J.R. Gutierrez May 8, 2011 at 3:14 pm

This is the real error: unable to open database file (DataObjects::ConnectionError)

It looks like you’re using Windows, so you need to change the folowing line:
DataMapper.setup(:default, ‘sqlite:///tmp/datamapper.db’) to
DataMapper.setup(:default, ‘sqlite:///C:/temp/datamapper.db’) or whatever works.

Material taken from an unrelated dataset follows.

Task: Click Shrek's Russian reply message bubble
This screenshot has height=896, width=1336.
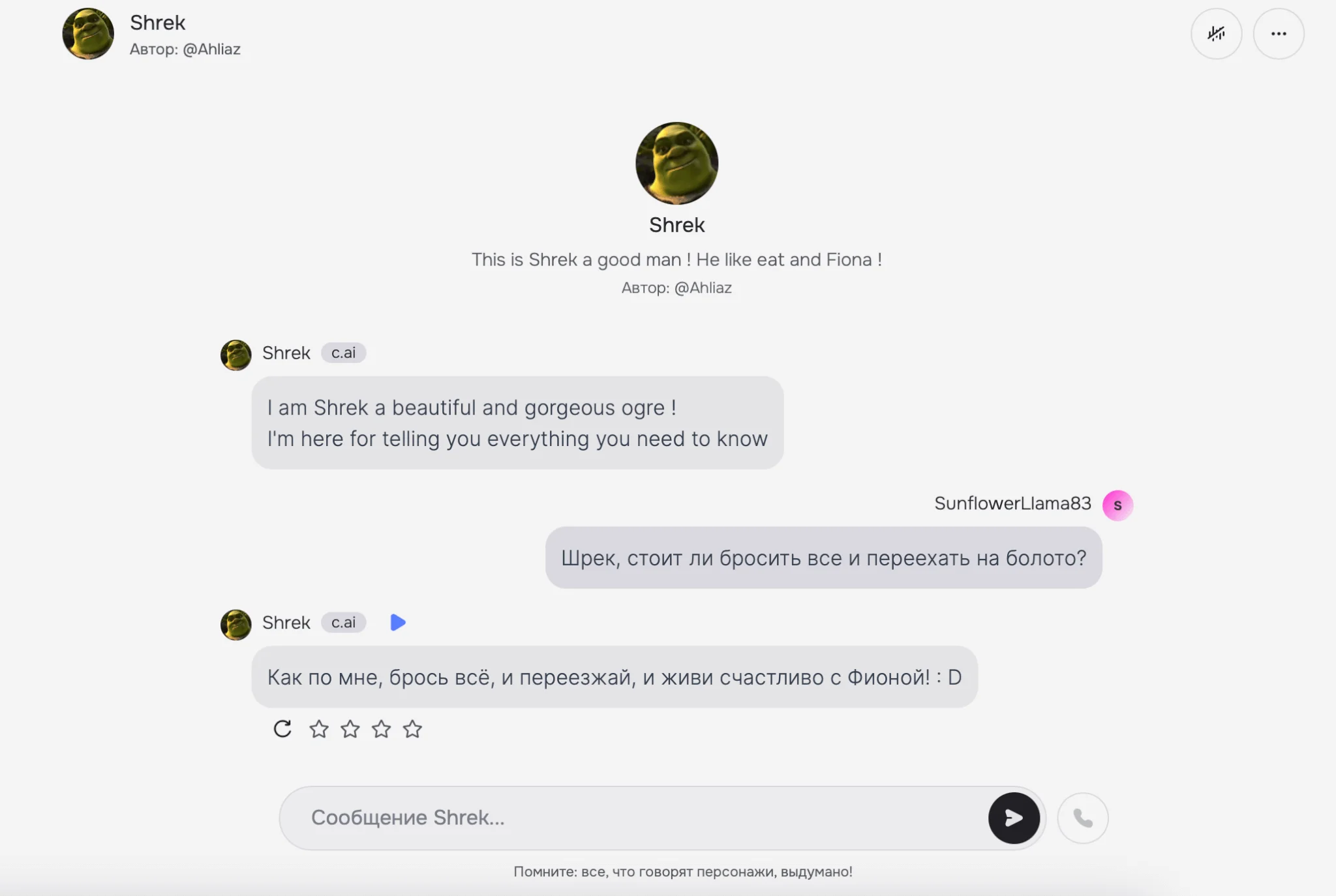Action: pyautogui.click(x=615, y=677)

Ronnie May 8, 2011 at 7:57 pm

Awesome stuff man! It worked, just changed it use the ram to make it work. And with 2 secs, it didn’t have any adverse effects on my gmail account. Great stuff!
And thanks again for your help.

Reply

Ronnie May 9, 2011 at 6:11 am

One more thing, now I just want a record of my chats on my disk. The eml files look to have some xml sort of structure. Now should I find a way to convert those eml files to txt? (which I tried with a software called Total Mail Converter. It failed spectacularly, I got almost similar results by renaming the .eml files to .txt.)
Or should I look into doing something to the script to create txt files instead of eml. Does gmail give us the messages in the eml format?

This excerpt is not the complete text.